O método permitiu atingir altos índices de recuperação e pureza em poucas etapas. “Esse é o primeiro trabalho que mostra a extração desse pigmento da espécie Gracilaria birdiae, e que mostra métodos rápidos de purificação parcial do pigmento, permitindo sua aplicação em diferentes produtos industriais, incluindo alimentícios”, explica a Profª Elisabeth Mary Cunha da Silva, que também é coordenadora do Laboratório de Carne e Pescado da UFC.
Do resíduo da alga após a extração da R-PE, os pesquisadores obtiveram o ágar, tradicionalmente já retirado desses vegetais. O produto obtido pelo novo método apresentou um rendimento 31,6%, superior ao relatado na literatura especializada.
O ágar, substância sem sabor ou cheiro, é bastante consumido nos países orientais e muito utilizado pela indústria alimentícia como agente espessante, estabilizante e gelificante. Essas características também permitem que ele seja usado em outras áreas, bem específicas: em laboratórios, como agente gelificante de meio de cultura para micro-organismos; na odontologia como base para géis de modelagem de dentaduras; na alimentação de insetos; ou ainda na reprodução de vestígios arqueológicos e até na coleta de impressões digitais.
ECONOMIA AZUL
A proposta da pesquisa é realizar o máximo aproveitamento da macroalga, dentro do conceito de Economia Azul – termo utilizado para falar sobre uso sustentável dos recursos marinhos. O cultivo de macroalgas para obtenção de seus derivados tem aumentado de forma exponencial no mundo nas últimas décadas (ver quadro), uma vez que são organismos que crescem no mar, contribuem para a fixação de CO² e são fonte de nutrientes.
Esse crescimento, no entanto, é muito concentrado na Ásia, enquanto na América do Sul apenas o Chile se destaca.
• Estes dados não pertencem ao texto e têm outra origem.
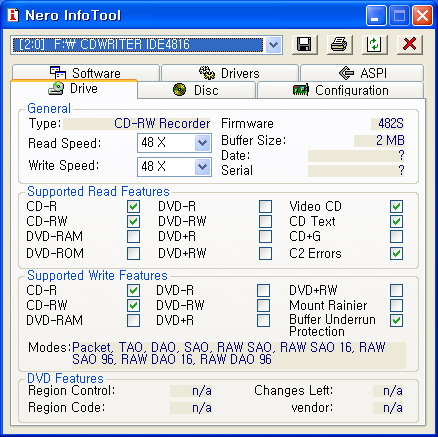This screenshot has width=438, height=437.
Task: Switch to the Drivers tab
Action: 230,73
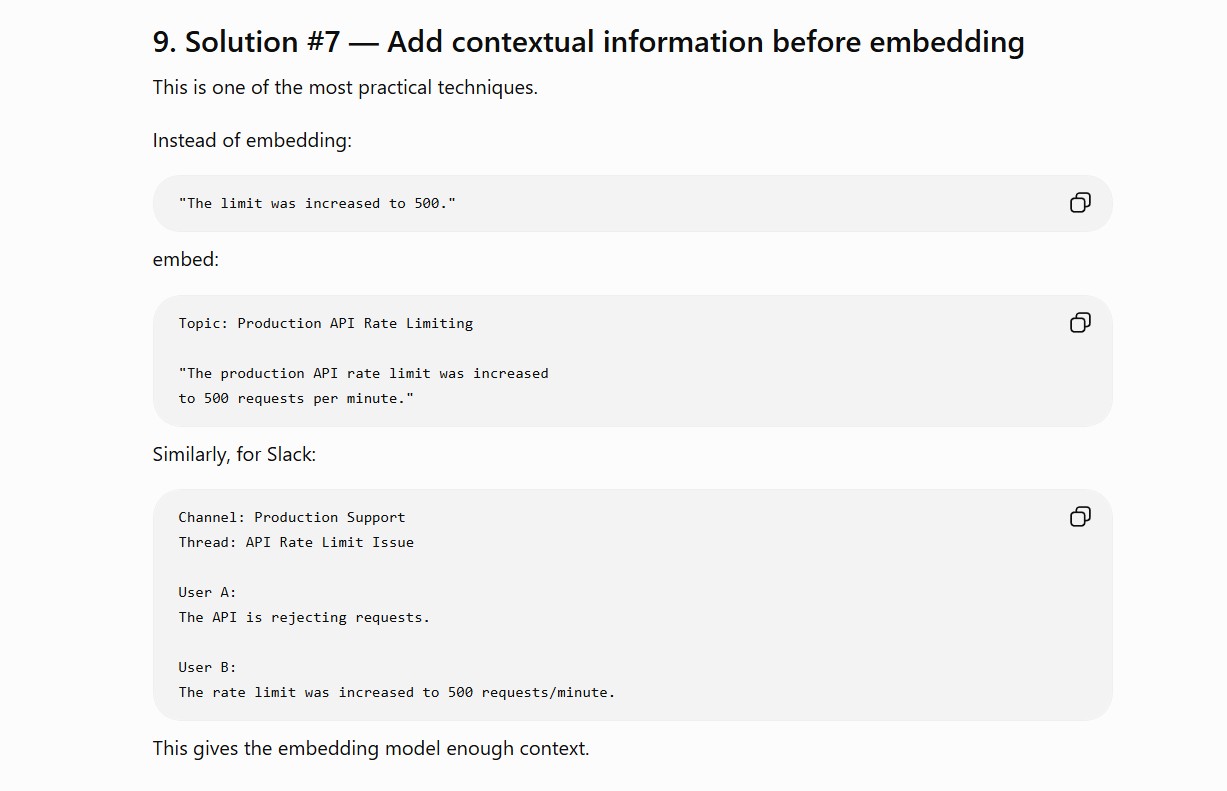The image size is (1227, 791).
Task: Click the "Topic: Production API Rate Limiting" line
Action: pos(326,323)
No Brasil, historicamente a indústria das algas baseou-se na colheita dos bancos naturais, enquanto no restante do mundo, no cultivo de algas. Segundo o trabalho “Macroalgas Marinhas: Conhecimentos Tradicionais e Serviços Ecossistêmicos”, da pesquisadora Ana Beatriz Gomes Ferreira, a produção chegou a seu ápice entre 1973 e 1974, com exportação de cerca de 2 mil toneladas anuais (peso seco).
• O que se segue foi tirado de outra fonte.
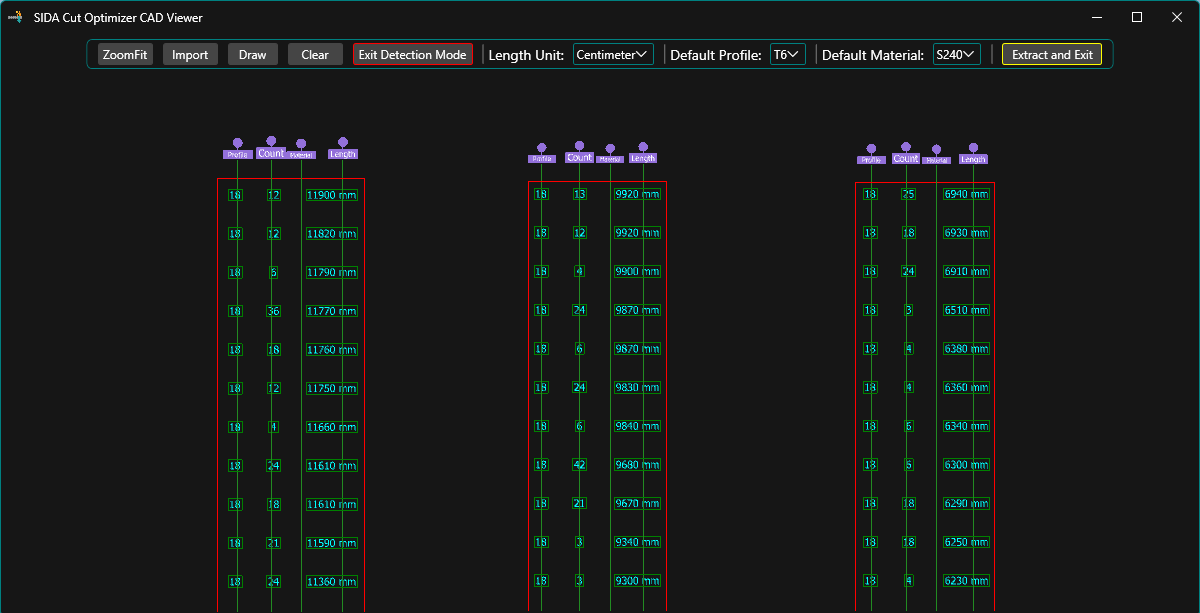Open the Length Unit dropdown
This screenshot has width=1200, height=613.
613,55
A exploração excessiva e a ameaça de esgotamento dos bancos naturais na década de 1990, no entanto, fizeram com que em alguns locais a produção diminuísse drasticamente ou até fosse abandonada por produtores locais.
“O cultivo sustentável hoje carece de estudos e investimentos que objetivem conhecer e desenvolver metodologias de propagação de espécies de macroalgas para recuperação dos bancos. Esses investimentos também devem envolver métodos de cultivo adequados ao ambiente e condições da costa brasileira para geração de biomassa em larga escala, além de incentivo, conscientização e orientação técnica para as famílias costeiras”, diz a Profª Márjory.
Sem isso, de exportador de algas nos anos 1970, o Brasil passou a importar seus derivados. Em 2022, o Brasil precisou comprar 115 toneladas de ágar da China, Chile e Espanha, ao custo de US$ 1,7 milhão, de acordo com dados do ComexStat, portal de estatísticas de comércio exterior brasileiro. Já a R-ficoeritrina pura é comercializada a R$ 1,8 mil por miligrama para aplicação em métodos biotecnológicos.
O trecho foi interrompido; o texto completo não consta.